Background: In dialysis patients, cholesterol-lowering therapy with statins is less effective than in other high-risk patients. This may partly be explained by a shift from cholesterol synthesis, which is inhibited by statin treatment, towards cholesterol absorption, which is inhibited by ezetimibe. In line, markers of cholesterol absorption – such as campesterol - better predict atherosclerotic cardiovascular events than markers of cholesterol synthesis – such as lathosterol - in dialysis patients. We now investigated in our CARE FOR HOMe study whether a similar shift towards cholesterol absorption occurs in non-dialysis chronic kidney disease (CKD), and whether the campesterol / lathosterol ratio predicts outcome in non-dialysis CKD patients.

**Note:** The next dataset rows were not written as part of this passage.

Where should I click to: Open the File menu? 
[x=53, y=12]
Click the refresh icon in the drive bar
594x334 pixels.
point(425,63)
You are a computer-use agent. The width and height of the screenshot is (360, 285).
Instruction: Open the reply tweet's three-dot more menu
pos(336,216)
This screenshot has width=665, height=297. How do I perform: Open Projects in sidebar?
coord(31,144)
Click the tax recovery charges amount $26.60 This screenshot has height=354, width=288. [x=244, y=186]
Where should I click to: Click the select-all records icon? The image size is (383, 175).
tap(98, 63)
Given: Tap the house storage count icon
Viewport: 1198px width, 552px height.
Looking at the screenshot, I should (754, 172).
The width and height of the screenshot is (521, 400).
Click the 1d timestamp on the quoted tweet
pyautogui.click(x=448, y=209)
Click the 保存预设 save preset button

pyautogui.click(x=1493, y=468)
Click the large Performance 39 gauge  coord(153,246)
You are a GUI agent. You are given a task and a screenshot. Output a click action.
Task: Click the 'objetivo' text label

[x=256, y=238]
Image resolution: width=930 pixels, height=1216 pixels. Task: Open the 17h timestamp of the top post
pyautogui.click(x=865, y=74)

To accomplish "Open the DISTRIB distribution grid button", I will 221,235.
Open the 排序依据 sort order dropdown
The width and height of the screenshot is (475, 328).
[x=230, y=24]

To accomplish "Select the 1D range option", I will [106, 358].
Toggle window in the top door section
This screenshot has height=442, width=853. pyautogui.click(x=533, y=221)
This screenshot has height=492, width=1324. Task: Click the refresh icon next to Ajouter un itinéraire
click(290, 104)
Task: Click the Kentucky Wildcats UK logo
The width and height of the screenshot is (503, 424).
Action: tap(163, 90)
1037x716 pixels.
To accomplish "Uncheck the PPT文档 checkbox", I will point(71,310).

Methods: Since 2008, 599 participants suffering from chronic kidney disease have been included into the CARE FOR HOME study, an observational cohort study. 555 patients had baseline samples available for analyses of the lathosterol / cholesterol ratio as a marker for cholesterol synthesis, and the campesterol / cholesterol ratio as a marker for cholesterol absorption. We excluded those participants who were currently treated with statins or other lipid lowering drugs, leaving 251 patients for this analysis. Participants were followed annually for major atherosclerotic cardiovascular events (MACE), defined as non-fatal acute myocardial infarction, non-fatal ischemic stroke, cerebrovascular / peripheral arterial or coronary revascularization, major amputation above the ankle and cardiovascular death. Additionally, all-cause death and the composite endpoint MACE and all-cause death were explored. We performed univariate (Model 1) and multivariate Cox regression analysis, adjusting for age, gender (Model 2), estimated glomerular filtration rate (eGFR), log-transformed albuminuria (Model 3), prevalent cardiovascular disease, current smoking, diabetes mellitus, systolic blood pressure and body mass index (Model 4). The primary hypothesis was that patients with a high campesterol / lathosterol ratio had a higher event rate.

Results: Neither lathosterol / cholesterol ratio (r = 0.022, p = 0.730), nor campesterol / cholesterol ratio (r = 0.042; p = 0.519) nor the campesterol / lathosterol ratio (r = -0.103; p = 0.105) correlated significantly with eGFR. During follow-up of 5.1 ± 2.1 years, 47 participants suffered from MACE, 46 participants died and 61 participants reached the composite endpoint of MACE or all-cause death. In univariate Cox regression analysis, campesterol / lathosterol ratio did not significantly predict atherosclerotic cardiovascular events (HR 0.740; 0.368 – 1.487), all-cause death (HR 0.564; 0.277 – 1.145) or the composite endpoint (HR 0.652; 0.355 – 1.196). After full adjustment, results were not different: Campesterol / lathosterol ratio was not significantly associated with all three endpoints: MACE (HR 1.064; 0.507 – 2.231), all-cause death (HR 0.818; 0.420 – 1.594) and MACE and all-cause death (HR 0.956; 0.525 – 1.744) (figure 1).

Conclusion: We did not observe a shift from cholesterol synthesis to cholesterol absorption across the spectrum of non-dialysis CKD. Campesterol / lathosterol ratio did not predict future MACE or all-cause death in non-dialysis CKD. These findings do not support the concept that CKD patients may preferentially benefit from ezetimibe rather than from statin treatment.